In the early 1990’s, during our first full year of operation, I had the pleasure of meeting Bill Egley in his role as Private Equity Manager for the IBM Pension Fund. Early in our relationship Olympus faced a crisis when our largest investor threatened to shut Olympus if they did not receive an increased share of the profits. IBM, through Bill, offered to assume the investor’s unfunded commitment to which the investor agreed. Four hours later the investor reneged, demanding a large continuing profit interest despite IBM assuming the investor’s funding obligation. I spoke to Bill, who was as dumbstruck as I. I told him the general partners of Olympus would reduce their profit share to accommodate the investor, leaving IBM’s “new” profit interest untouched. The next day Bill and the head of the IBM Pension Fund visited our offices. They shook our hands, declared how pleased they were with their Olympus relationship and asked to be lead investor in our next Fund (to be raised three years later!) with a $50 million dollar investment. Without Bill’s help and confidence in Olympus in 1990 we might never have seen 1991. None of the future arrangements on which we should shook hands that day were ever written down until four years later when they were drafted exactly as we had agreed, an exquisite example of how true partners operate.

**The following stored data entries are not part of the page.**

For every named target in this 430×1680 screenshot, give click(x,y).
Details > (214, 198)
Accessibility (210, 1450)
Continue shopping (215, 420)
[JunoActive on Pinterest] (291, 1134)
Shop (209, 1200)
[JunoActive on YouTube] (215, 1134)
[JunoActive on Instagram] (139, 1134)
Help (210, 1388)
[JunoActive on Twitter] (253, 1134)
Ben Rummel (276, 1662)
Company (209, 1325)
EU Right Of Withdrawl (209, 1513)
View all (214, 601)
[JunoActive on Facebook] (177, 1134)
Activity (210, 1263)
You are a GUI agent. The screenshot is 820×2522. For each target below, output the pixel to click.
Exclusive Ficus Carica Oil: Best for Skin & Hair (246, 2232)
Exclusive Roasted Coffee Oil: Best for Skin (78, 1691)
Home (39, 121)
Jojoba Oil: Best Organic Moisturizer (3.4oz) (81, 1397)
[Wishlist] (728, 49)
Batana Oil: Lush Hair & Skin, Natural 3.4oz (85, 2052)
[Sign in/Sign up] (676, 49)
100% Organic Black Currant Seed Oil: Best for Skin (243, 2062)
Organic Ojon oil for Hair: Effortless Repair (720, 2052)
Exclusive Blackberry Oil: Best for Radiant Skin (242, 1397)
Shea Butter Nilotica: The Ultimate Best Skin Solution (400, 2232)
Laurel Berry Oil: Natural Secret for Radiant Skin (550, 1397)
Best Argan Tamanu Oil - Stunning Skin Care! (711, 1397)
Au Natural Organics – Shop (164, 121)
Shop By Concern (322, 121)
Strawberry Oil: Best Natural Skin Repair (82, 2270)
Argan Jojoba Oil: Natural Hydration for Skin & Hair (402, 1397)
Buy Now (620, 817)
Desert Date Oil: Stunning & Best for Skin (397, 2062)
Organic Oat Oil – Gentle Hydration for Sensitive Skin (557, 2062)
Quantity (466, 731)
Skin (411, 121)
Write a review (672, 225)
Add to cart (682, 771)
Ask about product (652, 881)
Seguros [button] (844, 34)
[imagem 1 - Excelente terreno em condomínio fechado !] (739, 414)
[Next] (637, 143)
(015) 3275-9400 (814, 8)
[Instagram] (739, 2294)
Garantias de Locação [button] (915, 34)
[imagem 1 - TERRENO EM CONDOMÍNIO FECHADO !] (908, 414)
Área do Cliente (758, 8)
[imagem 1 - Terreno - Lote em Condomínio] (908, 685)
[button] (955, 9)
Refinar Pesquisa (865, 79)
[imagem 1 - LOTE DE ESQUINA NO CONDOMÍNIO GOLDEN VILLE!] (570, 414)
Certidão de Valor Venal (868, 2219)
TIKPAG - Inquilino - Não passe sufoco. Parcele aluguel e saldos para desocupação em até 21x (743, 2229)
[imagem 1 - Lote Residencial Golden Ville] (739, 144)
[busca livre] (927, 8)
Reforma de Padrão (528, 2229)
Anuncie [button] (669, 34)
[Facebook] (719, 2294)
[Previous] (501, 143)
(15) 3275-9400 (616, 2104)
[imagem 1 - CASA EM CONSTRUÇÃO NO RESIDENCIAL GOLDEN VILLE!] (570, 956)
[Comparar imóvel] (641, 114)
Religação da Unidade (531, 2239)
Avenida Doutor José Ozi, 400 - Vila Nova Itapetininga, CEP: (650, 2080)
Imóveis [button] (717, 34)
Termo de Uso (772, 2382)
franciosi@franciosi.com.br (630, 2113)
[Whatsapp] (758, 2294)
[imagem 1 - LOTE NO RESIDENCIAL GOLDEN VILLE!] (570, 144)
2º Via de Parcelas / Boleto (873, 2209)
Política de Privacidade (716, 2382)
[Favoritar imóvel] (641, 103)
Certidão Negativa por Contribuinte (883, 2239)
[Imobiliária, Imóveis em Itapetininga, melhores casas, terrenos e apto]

As we entered into those early discussions Bill was already feeling the devastating effects of Parkinson’s disease and the array of medicines he took to combat it. Despite the illness, he never complained, it never overwhelmed his great sense of humor and he always maintained his Midwestern earnestness, humility and sense of fair play. After he retired from IBM, Bill agreed to stay involved with Olympus as an advisor. In the early years, before traveling became difficult for him, he would often work in our conference room on various projects he was completing for his many outside activities. His visits gave us a chance to keep in touch with this gentle man whose friendship we had been fortunate enough to share. Although he had the large shoes of IBM to fill, he always left behind soft footprints. He will be missed and will always be our partner.
William H. Egley passed away on September 28, 2010.